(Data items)
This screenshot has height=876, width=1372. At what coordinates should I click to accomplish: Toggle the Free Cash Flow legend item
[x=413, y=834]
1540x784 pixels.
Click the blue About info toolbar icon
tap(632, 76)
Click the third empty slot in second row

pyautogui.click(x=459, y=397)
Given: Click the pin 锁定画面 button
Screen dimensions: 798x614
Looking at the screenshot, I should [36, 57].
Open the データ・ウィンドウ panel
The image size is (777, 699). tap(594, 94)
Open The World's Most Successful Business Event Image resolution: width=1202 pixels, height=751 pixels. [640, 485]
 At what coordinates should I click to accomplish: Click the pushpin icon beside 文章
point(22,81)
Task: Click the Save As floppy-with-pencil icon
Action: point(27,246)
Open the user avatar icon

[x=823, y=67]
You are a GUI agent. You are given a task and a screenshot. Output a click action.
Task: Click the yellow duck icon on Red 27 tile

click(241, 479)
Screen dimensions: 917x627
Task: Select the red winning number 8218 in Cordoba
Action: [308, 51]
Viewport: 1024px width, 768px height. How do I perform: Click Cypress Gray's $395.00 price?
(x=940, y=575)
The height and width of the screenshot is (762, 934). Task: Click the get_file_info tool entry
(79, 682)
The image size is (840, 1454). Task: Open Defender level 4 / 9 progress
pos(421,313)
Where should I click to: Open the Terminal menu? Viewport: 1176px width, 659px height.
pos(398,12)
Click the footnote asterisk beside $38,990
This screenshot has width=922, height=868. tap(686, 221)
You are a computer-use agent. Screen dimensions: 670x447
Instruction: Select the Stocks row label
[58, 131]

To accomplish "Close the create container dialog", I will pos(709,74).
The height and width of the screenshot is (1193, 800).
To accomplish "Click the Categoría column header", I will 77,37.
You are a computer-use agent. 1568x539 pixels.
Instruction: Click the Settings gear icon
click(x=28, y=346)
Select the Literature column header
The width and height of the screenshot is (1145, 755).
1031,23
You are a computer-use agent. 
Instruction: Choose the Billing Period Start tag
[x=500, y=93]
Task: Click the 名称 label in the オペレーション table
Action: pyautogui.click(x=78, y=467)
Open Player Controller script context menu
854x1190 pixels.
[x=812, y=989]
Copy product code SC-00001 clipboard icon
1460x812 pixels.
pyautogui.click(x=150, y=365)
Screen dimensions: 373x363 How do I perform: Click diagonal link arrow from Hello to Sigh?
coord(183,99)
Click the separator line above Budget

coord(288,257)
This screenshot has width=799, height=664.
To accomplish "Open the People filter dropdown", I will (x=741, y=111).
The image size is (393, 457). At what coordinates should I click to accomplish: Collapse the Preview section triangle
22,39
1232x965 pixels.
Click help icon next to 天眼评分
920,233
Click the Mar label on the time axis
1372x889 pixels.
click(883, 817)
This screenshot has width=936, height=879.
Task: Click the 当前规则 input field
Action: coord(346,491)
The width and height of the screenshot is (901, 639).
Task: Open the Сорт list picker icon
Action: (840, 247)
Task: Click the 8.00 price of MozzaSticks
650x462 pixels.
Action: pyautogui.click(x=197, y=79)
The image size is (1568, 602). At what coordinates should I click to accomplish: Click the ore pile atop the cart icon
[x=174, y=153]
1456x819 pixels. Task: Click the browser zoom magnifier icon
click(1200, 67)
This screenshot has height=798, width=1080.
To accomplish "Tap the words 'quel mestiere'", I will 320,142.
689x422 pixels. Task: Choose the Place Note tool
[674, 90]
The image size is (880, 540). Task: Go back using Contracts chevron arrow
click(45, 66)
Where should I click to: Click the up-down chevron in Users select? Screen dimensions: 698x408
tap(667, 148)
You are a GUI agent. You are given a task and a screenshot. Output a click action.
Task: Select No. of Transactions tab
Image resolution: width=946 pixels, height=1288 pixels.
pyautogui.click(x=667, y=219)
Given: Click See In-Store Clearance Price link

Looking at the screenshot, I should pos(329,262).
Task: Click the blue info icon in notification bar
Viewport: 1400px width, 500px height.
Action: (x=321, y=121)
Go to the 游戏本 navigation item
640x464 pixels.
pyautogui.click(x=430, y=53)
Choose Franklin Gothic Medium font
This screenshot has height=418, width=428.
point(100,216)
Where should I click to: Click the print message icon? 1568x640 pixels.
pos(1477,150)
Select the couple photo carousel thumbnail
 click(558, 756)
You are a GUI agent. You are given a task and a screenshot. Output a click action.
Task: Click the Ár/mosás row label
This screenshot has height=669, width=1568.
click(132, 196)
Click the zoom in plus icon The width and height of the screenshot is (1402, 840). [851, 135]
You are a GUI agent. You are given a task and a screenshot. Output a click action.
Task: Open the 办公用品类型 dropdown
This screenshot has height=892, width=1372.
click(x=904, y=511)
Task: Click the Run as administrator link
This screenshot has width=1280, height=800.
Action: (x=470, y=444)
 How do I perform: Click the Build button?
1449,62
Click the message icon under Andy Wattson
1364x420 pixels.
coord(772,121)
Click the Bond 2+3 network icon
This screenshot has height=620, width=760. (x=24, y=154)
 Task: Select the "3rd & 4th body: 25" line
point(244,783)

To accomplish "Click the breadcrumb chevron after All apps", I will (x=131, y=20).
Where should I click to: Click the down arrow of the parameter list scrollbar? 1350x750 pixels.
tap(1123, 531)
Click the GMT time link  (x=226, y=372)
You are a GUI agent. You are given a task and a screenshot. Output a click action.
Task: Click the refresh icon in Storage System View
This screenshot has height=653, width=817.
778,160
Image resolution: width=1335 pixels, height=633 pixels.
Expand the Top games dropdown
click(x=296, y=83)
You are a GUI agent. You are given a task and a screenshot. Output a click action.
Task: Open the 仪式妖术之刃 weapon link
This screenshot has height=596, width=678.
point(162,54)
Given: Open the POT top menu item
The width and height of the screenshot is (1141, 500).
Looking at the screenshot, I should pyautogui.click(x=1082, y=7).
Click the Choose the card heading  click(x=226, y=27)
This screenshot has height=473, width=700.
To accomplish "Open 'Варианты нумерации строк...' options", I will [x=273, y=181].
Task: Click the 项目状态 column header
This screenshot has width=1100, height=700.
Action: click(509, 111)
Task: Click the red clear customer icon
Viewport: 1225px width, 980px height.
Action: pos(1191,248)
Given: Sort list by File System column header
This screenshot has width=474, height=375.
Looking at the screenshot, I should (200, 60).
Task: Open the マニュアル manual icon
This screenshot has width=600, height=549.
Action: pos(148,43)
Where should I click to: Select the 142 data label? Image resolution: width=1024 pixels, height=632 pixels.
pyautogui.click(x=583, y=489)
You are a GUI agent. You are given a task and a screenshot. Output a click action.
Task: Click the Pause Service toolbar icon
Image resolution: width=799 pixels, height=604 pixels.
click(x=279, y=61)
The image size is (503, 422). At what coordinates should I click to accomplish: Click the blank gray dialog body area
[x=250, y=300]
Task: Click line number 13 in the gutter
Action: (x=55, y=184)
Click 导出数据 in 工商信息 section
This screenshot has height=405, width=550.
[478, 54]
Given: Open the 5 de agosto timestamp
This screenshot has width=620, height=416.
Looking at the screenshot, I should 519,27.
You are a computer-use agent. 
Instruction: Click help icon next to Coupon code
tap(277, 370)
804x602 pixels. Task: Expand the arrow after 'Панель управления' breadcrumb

[WORK ORDER] What is needed is a word-for-word restatement of all the data.

[YOUR SOLUTION]
This screenshot has height=876, width=1372. At what coordinates should I click to accomplish: Toggle the Free Cash Flow legend item
[x=413, y=834]
1540x784 pixels.
Click the blue About info toolbar icon
tap(632, 76)
Click the third empty slot in second row

pyautogui.click(x=459, y=397)
Given: Click the pin 锁定画面 button
Screen dimensions: 798x614
Looking at the screenshot, I should [36, 57].
Open the データ・ウィンドウ panel
The image size is (777, 699). tap(594, 94)
Open The World's Most Successful Business Event Image resolution: width=1202 pixels, height=751 pixels. [640, 485]
 At what coordinates should I click to accomplish: Click the pushpin icon beside 文章
point(22,81)
Task: Click the Save As floppy-with-pencil icon
Action: point(27,246)
Open the user avatar icon

[x=823, y=67]
You are a GUI agent. You are given a task and a screenshot. Output a click action.
Task: Click the yellow duck icon on Red 27 tile

click(241, 479)
Screen dimensions: 917x627
Task: Select the red winning number 8218 in Cordoba
Action: [308, 51]
Viewport: 1024px width, 768px height. How do I perform: Click Cypress Gray's $395.00 price?
(x=940, y=575)
The height and width of the screenshot is (762, 934). Task: Click the get_file_info tool entry
(79, 682)
The image size is (840, 1454). Task: Open Defender level 4 / 9 progress
pos(421,313)
Where should I click to: Open the Terminal menu? Viewport: 1176px width, 659px height.
pos(398,12)
Click the footnote asterisk beside $38,990
This screenshot has width=922, height=868. tap(686, 221)
You are a computer-use agent. Screen dimensions: 670x447
Instruction: Select the Stocks row label
[58, 131]

To accomplish "Close the create container dialog", I will pos(709,74).
The height and width of the screenshot is (1193, 800).
To accomplish "Click the Categoría column header", I will 77,37.
You are a computer-use agent. 1568x539 pixels.
Instruction: Click the Settings gear icon
click(x=28, y=346)
Select the Literature column header
The width and height of the screenshot is (1145, 755).
1031,23
You are a computer-use agent. 
Instruction: Choose the Billing Period Start tag
[x=500, y=93]
Task: Click the 名称 label in the オペレーション table
Action: pyautogui.click(x=78, y=467)
Open Player Controller script context menu
854x1190 pixels.
[x=812, y=989]
Copy product code SC-00001 clipboard icon
1460x812 pixels.
pyautogui.click(x=150, y=365)
Screen dimensions: 373x363 How do I perform: Click diagonal link arrow from Hello to Sigh?
coord(183,99)
Click the separator line above Budget

coord(288,257)
This screenshot has width=799, height=664.
To accomplish "Open the People filter dropdown", I will (x=741, y=111).
The image size is (393, 457). At what coordinates should I click to accomplish: Collapse the Preview section triangle
22,39
1232x965 pixels.
Click help icon next to 天眼评分
920,233
Click the Mar label on the time axis
1372x889 pixels.
click(883, 817)
This screenshot has width=936, height=879.
Task: Click the 当前规则 input field
Action: coord(346,491)
The width and height of the screenshot is (901, 639).
Task: Open the Сорт list picker icon
Action: (840, 247)
Task: Click the 8.00 price of MozzaSticks
650x462 pixels.
Action: pyautogui.click(x=197, y=79)
The image size is (1568, 602). At what coordinates should I click to accomplish: Click the ore pile atop the cart icon
[x=174, y=153]
1456x819 pixels. Task: Click the browser zoom magnifier icon
click(1200, 67)
This screenshot has height=798, width=1080.
To accomplish "Tap the words 'quel mestiere'", I will 320,142.
689x422 pixels. Task: Choose the Place Note tool
[674, 90]
The image size is (880, 540). Task: Go back using Contracts chevron arrow
click(45, 66)
Where should I click to: Click the up-down chevron in Users select? Screen dimensions: 698x408
tap(667, 148)
You are a GUI agent. You are given a task and a screenshot. Output a click action.
Task: Select No. of Transactions tab
Image resolution: width=946 pixels, height=1288 pixels.
pyautogui.click(x=667, y=219)
Given: Click See In-Store Clearance Price link

Looking at the screenshot, I should pos(329,262).
Task: Click the blue info icon in notification bar
Viewport: 1400px width, 500px height.
Action: (x=321, y=121)
Go to the 游戏本 navigation item
640x464 pixels.
pyautogui.click(x=430, y=53)
Choose Franklin Gothic Medium font
This screenshot has height=418, width=428.
point(100,216)
Where should I click to: Click the print message icon? 1568x640 pixels.
pos(1477,150)
Select the couple photo carousel thumbnail
 click(558, 756)
You are a GUI agent. You are given a task and a screenshot. Output a click action.
Task: Click the Ár/mosás row label
This screenshot has height=669, width=1568.
click(132, 196)
Click the zoom in plus icon The width and height of the screenshot is (1402, 840). [851, 135]
You are a GUI agent. You are given a task and a screenshot. Output a click action.
Task: Open the 办公用品类型 dropdown
This screenshot has height=892, width=1372.
click(x=904, y=511)
Task: Click the Run as administrator link
This screenshot has width=1280, height=800.
Action: (x=470, y=444)
 How do I perform: Click the Build button?
1449,62
Click the message icon under Andy Wattson
1364x420 pixels.
coord(772,121)
Click the Bond 2+3 network icon
This screenshot has height=620, width=760. (x=24, y=154)
 Task: Select the "3rd & 4th body: 25" line
point(244,783)

To accomplish "Click the breadcrumb chevron after All apps", I will (x=131, y=20).
Where should I click to: Click the down arrow of the parameter list scrollbar? 1350x750 pixels.
tap(1123, 531)
Click the GMT time link  (x=226, y=372)
You are a GUI agent. You are given a task and a screenshot. Output a click action.
Task: Click the refresh icon in Storage System View
This screenshot has height=653, width=817.
778,160
Image resolution: width=1335 pixels, height=633 pixels.
Expand the Top games dropdown
click(x=296, y=83)
You are a GUI agent. You are given a task and a screenshot. Output a click action.
Task: Open the 仪式妖术之刃 weapon link
This screenshot has height=596, width=678.
point(162,54)
Given: Open the POT top menu item
The width and height of the screenshot is (1141, 500).
Looking at the screenshot, I should pyautogui.click(x=1082, y=7).
Click the Choose the card heading  click(x=226, y=27)
This screenshot has height=473, width=700.
To accomplish "Open 'Варианты нумерации строк...' options", I will [x=273, y=181].
Task: Click the 项目状态 column header
This screenshot has width=1100, height=700.
Action: click(509, 111)
Task: Click the red clear customer icon
Viewport: 1225px width, 980px height.
Action: pos(1191,248)
Given: Sort list by File System column header
This screenshot has width=474, height=375.
Looking at the screenshot, I should (200, 60).
Task: Open the マニュアル manual icon
This screenshot has width=600, height=549.
Action: pos(148,43)
Where should I click to: Select the 142 data label? Image resolution: width=1024 pixels, height=632 pixels.
pyautogui.click(x=583, y=489)
You are a GUI agent. You are given a task and a screenshot. Output a click action.
Task: Click the Pause Service toolbar icon
Image resolution: width=799 pixels, height=604 pixels.
click(x=279, y=61)
The image size is (503, 422). At what coordinates should I click to accomplish: Click the blank gray dialog body area
[x=250, y=300]
Task: Click line number 13 in the gutter
Action: (x=55, y=184)
Click 导出数据 in 工商信息 section
This screenshot has height=405, width=550.
[478, 54]
Given: Open the 5 de agosto timestamp
This screenshot has width=620, height=416.
Looking at the screenshot, I should 519,27.
You are a computer-use agent. 
Instruction: Click help icon next to Coupon code
tap(277, 370)
804x602 pixels. Task: Expand the arrow after 'Панель управления' breadcrumb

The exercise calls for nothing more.